Keheningan terjadi beberapa saat sampai akhirnya Jongdae berdehem keras. Mulutnya gatal kalau tidak bicara. "Ngomong-ngomong, kulihat pacarmu dan selingkuhannya masih betah di dalam toilet. Mereka..."

"Mereka masih melakukannya...?" potong Baekhyun. Suaranya hampa, mirip orang linglung.

"Kupikir... begitu," balas Jongdae sambil mengangkat bahu canggung.

"Keparat itu!" Suho menggertakkan giginya.

"Kau ingin aku mengusirnya?" tawar Jongdae. Dia menggaruk dagunya saat melihat wajah murka dari ketiga temannya.

Jongin menunduk menatap Baekhyun saat anak itu terlihat kembali menangis. Baekhyun menarik nafas cepat, seperti orang terkena asma, lalu cepat-cepat menghapusnya kasar. Anak itu mendongak menatap Sehun dan tersenyum. "Kak Sehun benar, aku memang jelek, itu sebabnya aku tidak pernah memiliki kesempatan untuk—"

"Kakak tidak bermaksud mengatakannya, yang aku katakan padamu hanyalah bohong," potong Sehun cepat. Rasanya begitu sedih saat melihat orang yang sudah dia anggap adik menangis di depannya.

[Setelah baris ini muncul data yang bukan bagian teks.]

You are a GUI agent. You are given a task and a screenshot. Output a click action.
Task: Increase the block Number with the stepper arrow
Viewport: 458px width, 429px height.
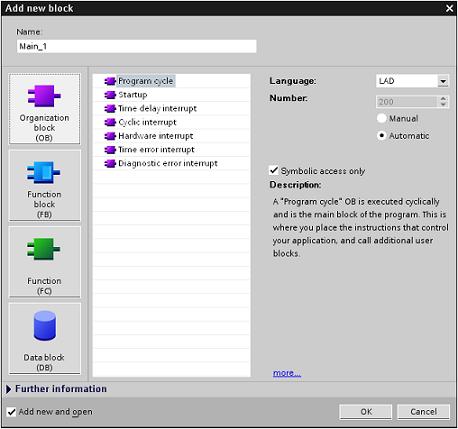(x=443, y=99)
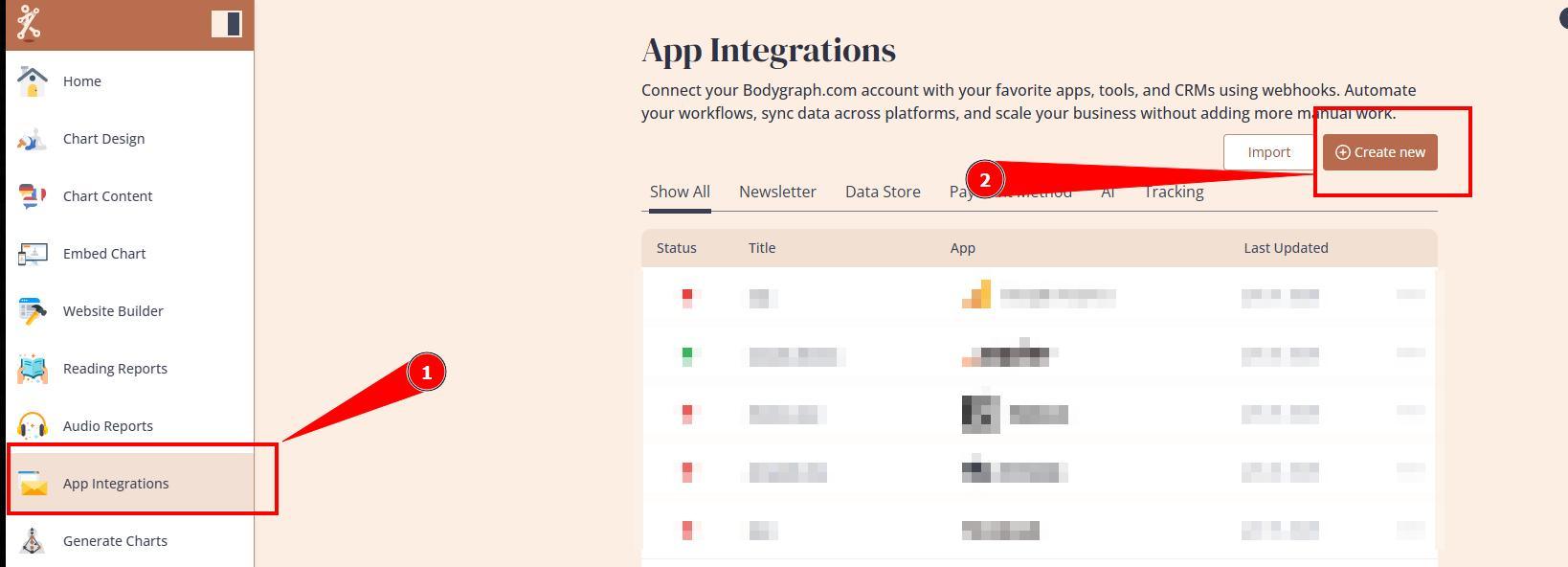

"Hiks—jahat!" isak Baekhyun. Ini bukan tentang seberapa besar dia menyukai Daehyun, bukan karena itu dia begitu sedih dan terpukul, tapi karena perlakuan pria itu. Seharusnya dia merasa bersalah, mencoba mendapatkan maaf darinya tapi pria itu sama sekali tidak melakukannya. Itulah yang membuatnya begitu sedih; perasaan tidak diinginkan, menjadi mimpi buruk yang tidak pernah usai. "Aku mau pulang saja!" Baekhyun menunduk dan berbalik pergi. Dia terisak-isak, enggan menanggapi panggilan empat orang pria di belakangnya. Langkah kakinya begitu cepat dan menghentak saat tiba-tiba saja—

—Dada yang begitu bidang dan keras membentur hidungnya yang tengah menarik nafas cepat hingga membuat pernafasannya tersumbat oleh wangi parfum yang begitu pekat dan jantan. Waktu seolah berhenti saat Baekhyun menghirup wangi itu dalam—hingga matanya terpejam damai—lalu pelan-pelan, saat jantungnya berdebar gila oleh wangi yang begitu dikenalnya tersebut, dia menjauhkan wajahnya dan mendongak hanya untuk dihadiahi kepulan asap rokok pekat yang menghantam wajahnya, dan membuat matanya kembali terpejam.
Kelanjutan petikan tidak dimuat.